Jakarta, Kompas - Meski Gayus HP Tambunan, pegawai Direktorat Jenderal Pajak Kementerian Keuangan, yang terkait kasus makelar kasus di Kepolisian Negara Republik Indonesia diduga melarikan diri ke luar negeri, bukan berarti tak ada yang bisa dipetik dari kasus itu. Bahkan, belajar dari perkara Gayus, perlu dipikirkan pemeriksaan kekayaan dan pemberlakuan pembuktian terbalik untuk harta pegawai perpajakan dan penegak hukum lainnya.

Gayus, pegawai negeri sipil di Ditjen Pajak, yang baru bergolongan IIIA, setara dengan sarjana yang baru diangkat sebagai pegawai negeri, memiliki kekayaan yang melimpah. Bahkan, di rekeningnya, yang menjadi bukti adanya makelar kasus di Polri, sempat ada dana Rp 25 miliar.

Sekretaris Satuan Tugas Pemberantasan Mafia Hukum Denny Indrayana di Jakarta, Minggu (28/3), mengungkapkan, kasus Gayus menjadi momentum untuk perbaikan mendasar lembaga penegak hukum dan aparat pajak. Perbaikan mendasar itu, antara lain, dengan pengkajian gaya hidup aparat penegak hukum dan pegawai pajak serta memperketat sistem pengawasan internal.

”Perlu didorong langkah pelaporan harta kekayaan penegak hukum dan pegawai pajak serta pemberlakuan ketentuan pembuktian terbalik sebagai tindak lanjut dari pelaporan harta kekayaan itu,” tutur Deny.

Secara terpisah, Guru Besar Hukum Pidana dari Universitas Krisnadwipayana, Jakarta, Minggu, Indriyanto Seno Adji mengingatkan, kasus Gayus mencerminkan bahwa penghasilan yang tinggi, sebagai bagian dari reformasi birokrasi yang dilakukan di Kementerian Keuangan, tidak menjamin aparat birokrasi bersih. Korupsi menjadi bagian dari kultur yang sulit dihilangkan di kalangan aparat negara.
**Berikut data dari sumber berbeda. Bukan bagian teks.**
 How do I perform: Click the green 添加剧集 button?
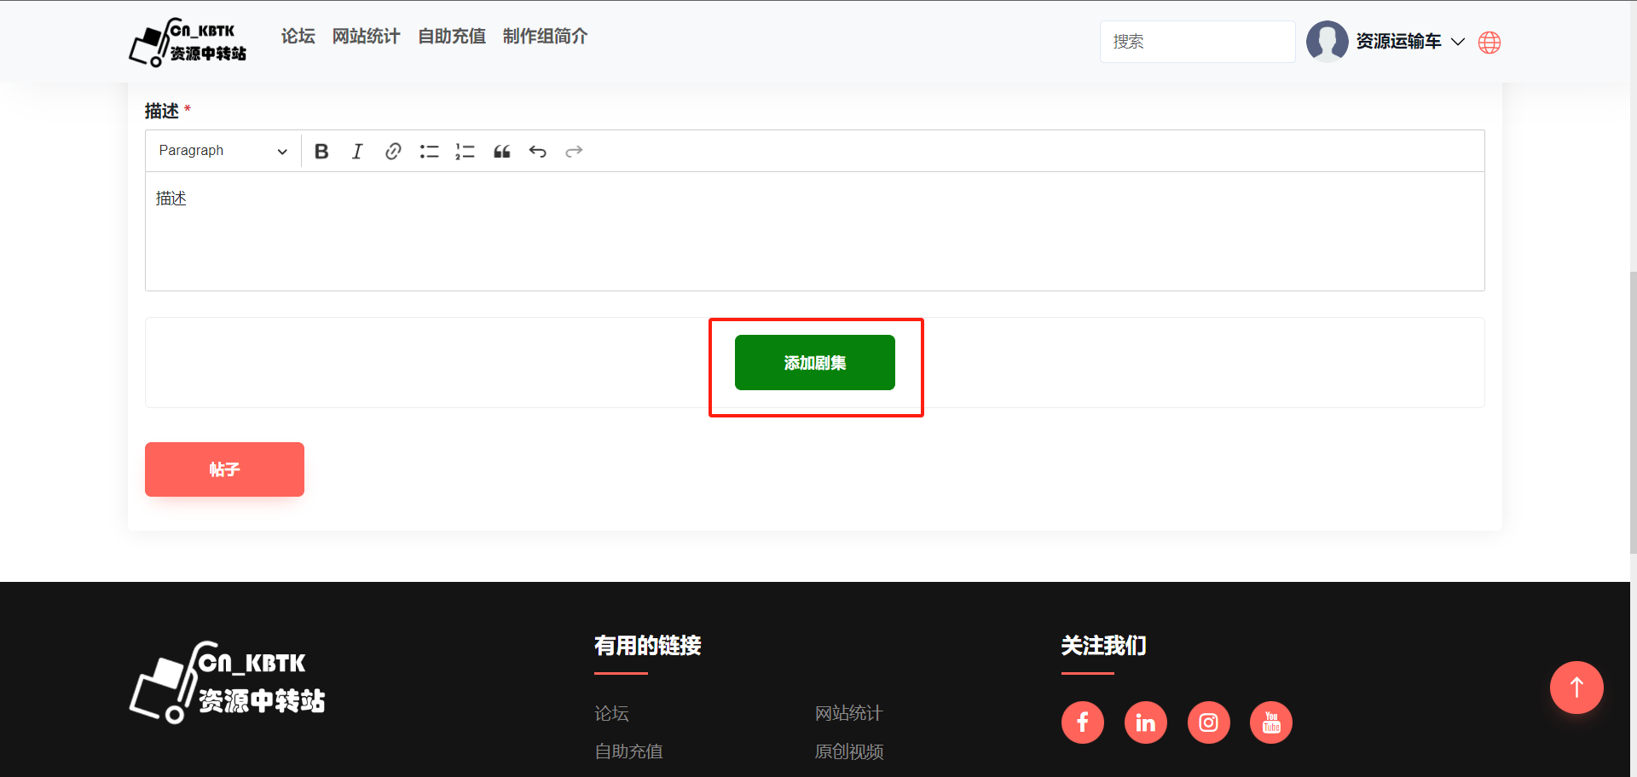coord(814,363)
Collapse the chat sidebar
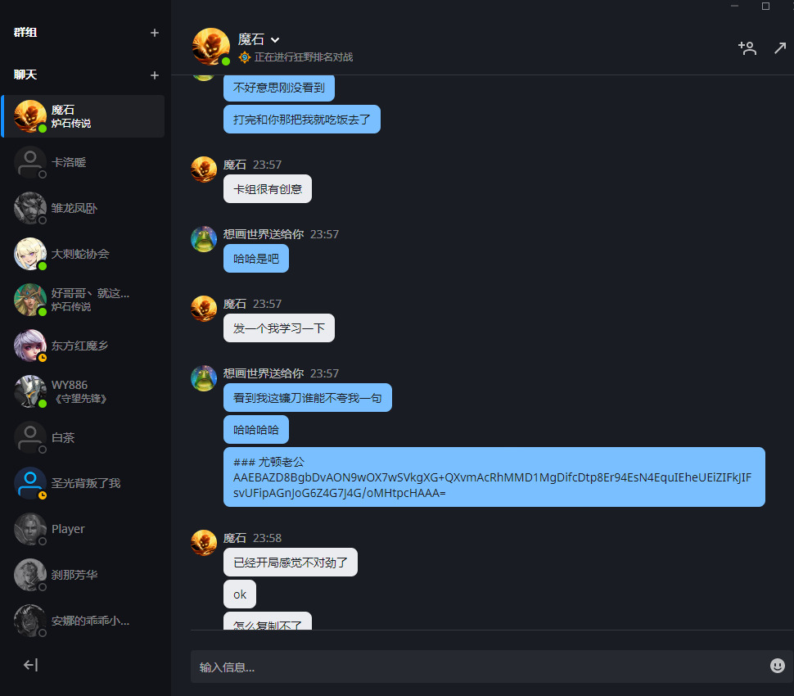This screenshot has width=794, height=696. coord(31,665)
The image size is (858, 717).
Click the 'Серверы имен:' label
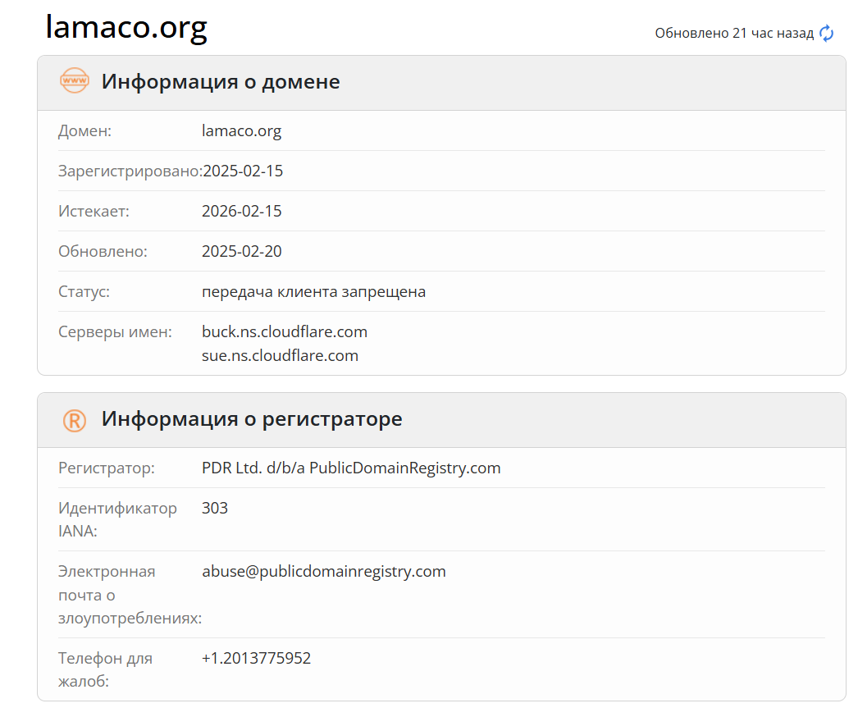point(115,331)
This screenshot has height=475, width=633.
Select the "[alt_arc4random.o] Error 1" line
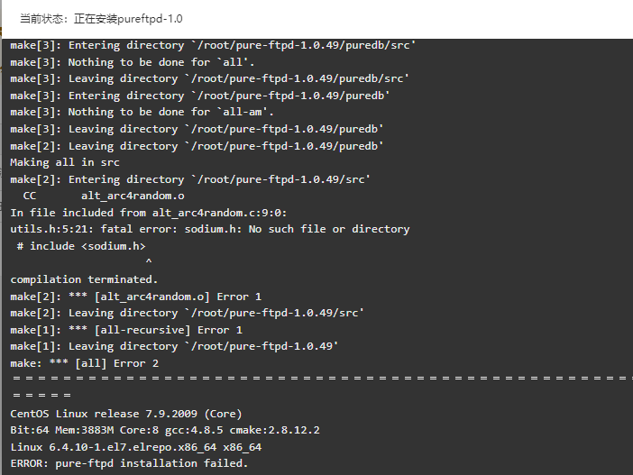pyautogui.click(x=135, y=297)
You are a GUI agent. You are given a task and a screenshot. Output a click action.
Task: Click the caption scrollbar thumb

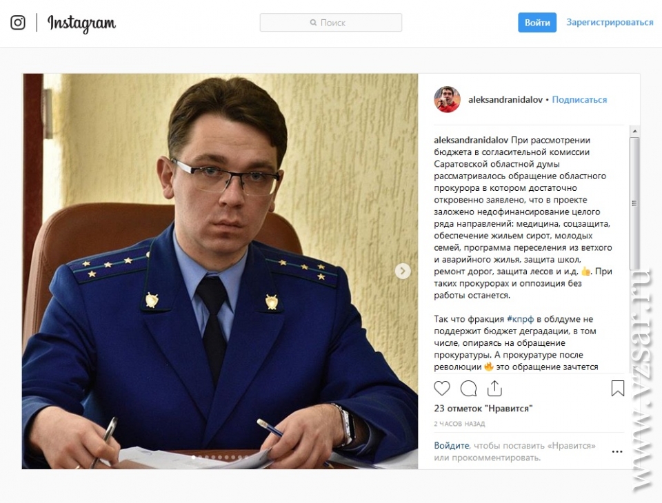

”Jika dilihat dari penghasilan dan kekayaannya, memang tidak wajar,” katanya. Gayus, sebagai pegawai Ditjen Pajak, memperoleh penghasilan sekitar Rp 12 juta per bulan. Penghasilan ini jauh lebih besar dibandingkan dengan PNS golongan IIIA di instansi lain, yang setiap bulan hanya menerima sekitar Rp 2 juta.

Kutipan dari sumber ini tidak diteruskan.